The Traveller was partaking of chops
and tea in the present humble parlour, and the Landlord’s
shot was fired obliquely at him.
“And you call him a Hermit?” said the
Traveller.
“They call him such,”
returned the Landlord, evading personal responsibility;
“he is in general so considered.”
“What is a Hermit?” asked the Traveller.
“What is it?” repeated the Landlord, drawing
his hand across his chin.
“Yes, what is it?”
The Landlord stooped again, to get
a more comprehensive view of vacancy under the window-blind,
and with an asphyxiated appearance on him
as one unaccustomed to definition made
no answer.
“I’ll tell you what I
suppose it to be,” said the Traveller.
“An abominably dirty thing.”
“Mr. Mopes is dirty, it cannot
be denied,” said the Landlord.
“Intolerably conceited.”
“Mr. Mopes is vain of the life
he leads, some do say,” replied the Landlord,
as another concession.
“A slothful, unsavoury, nasty
reversal of the laws of human mature,” said
the Traveller; “and for the sake of god’s
working world and its wholesomeness, both moral and
physical, I would put the thing on the treadmill (if
I had my way) wherever I found it; whether on a pillar,
or in a hole; whether on Tom Tiddler’s ground,
or the Pope of Rome’s ground, or a Hindoo fakeer’s
ground, or any other ground.”
“I don’t know about putting
Mr. Mopes on the treadmill,” said the Landlord,
shaking his head very seriously. “There
ain’t a doubt but what he has got landed property.”
“How far may it be to this said
Tom Tiddler’s ground?” asked the Traveller.

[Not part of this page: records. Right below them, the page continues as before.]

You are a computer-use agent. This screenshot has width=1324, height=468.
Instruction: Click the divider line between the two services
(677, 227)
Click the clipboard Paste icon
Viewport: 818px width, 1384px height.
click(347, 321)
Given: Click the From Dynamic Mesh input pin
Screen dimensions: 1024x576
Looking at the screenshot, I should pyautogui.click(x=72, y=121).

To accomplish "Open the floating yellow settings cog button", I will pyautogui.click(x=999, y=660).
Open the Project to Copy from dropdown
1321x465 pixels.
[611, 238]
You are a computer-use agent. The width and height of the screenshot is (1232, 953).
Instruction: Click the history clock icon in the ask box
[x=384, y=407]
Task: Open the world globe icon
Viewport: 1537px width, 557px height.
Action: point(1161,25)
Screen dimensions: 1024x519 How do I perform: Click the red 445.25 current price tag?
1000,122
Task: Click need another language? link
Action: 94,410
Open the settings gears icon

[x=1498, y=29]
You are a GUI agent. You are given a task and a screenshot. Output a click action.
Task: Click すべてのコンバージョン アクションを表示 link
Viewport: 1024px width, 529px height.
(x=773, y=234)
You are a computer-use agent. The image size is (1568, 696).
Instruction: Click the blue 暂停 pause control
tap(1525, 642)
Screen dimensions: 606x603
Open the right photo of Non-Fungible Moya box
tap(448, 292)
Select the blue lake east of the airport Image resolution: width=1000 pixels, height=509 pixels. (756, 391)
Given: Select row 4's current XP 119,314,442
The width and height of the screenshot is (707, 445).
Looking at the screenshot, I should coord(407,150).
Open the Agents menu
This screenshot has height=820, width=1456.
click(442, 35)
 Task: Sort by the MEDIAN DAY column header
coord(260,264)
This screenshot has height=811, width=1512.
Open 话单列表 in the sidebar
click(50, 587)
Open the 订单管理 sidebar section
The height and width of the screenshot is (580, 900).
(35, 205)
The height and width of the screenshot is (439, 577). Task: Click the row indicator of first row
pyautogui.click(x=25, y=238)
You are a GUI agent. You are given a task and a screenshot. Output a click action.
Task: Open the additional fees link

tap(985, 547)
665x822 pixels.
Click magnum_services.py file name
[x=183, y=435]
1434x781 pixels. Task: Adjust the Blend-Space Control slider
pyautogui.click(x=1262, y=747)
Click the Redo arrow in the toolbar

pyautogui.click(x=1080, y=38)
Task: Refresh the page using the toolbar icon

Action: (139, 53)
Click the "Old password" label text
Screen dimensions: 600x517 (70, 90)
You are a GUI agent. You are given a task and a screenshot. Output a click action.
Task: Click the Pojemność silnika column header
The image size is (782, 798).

“Put it at five mile,” returned the Landlord.
“Well! When I have done
my breakfast,” said the Traveller, “I’ll
go there. I came over here this morning, to
find it out and see it.”
“Many does,” observed the Landlord.
The conversation passed, in the Midsummer
weather of no remote year of grace, down among the
pleasant dales and trout-streams of a green English
county. No matter what county. Enough that
you may hunt there, shoot there, fish there, traverse
long grass-grown Roman roads there, open ancient barrows
there, see many a square mile of richly cultivated
land there, and hold Arcadian talk with a bold peasantry,
their country’s pride, who will tell you (if
you want to know) how pastoral housekeeping is done
on nine shillings a week.
Mr. Traveller sat at his breakfast
in the little sanded parlour of the Peal of Bells
village alehouse, with the dew and dust of an early
walk upon his shoes an early walk by road
and meadow and coppice, that had sprinkled him bountifully
with little blades of grass, and scraps of new hay,
and with leaves both young and old, and with other
such fragrant tokens of the freshness and wealth of
summer. The window through which the landlord
had concentrated his gaze upon vacancy was shaded,
because the morning sun was hot and bright on the
village street. The village street was like
most other village streets: wide for its height,
silent for its size, and drowsy in the dullest degree.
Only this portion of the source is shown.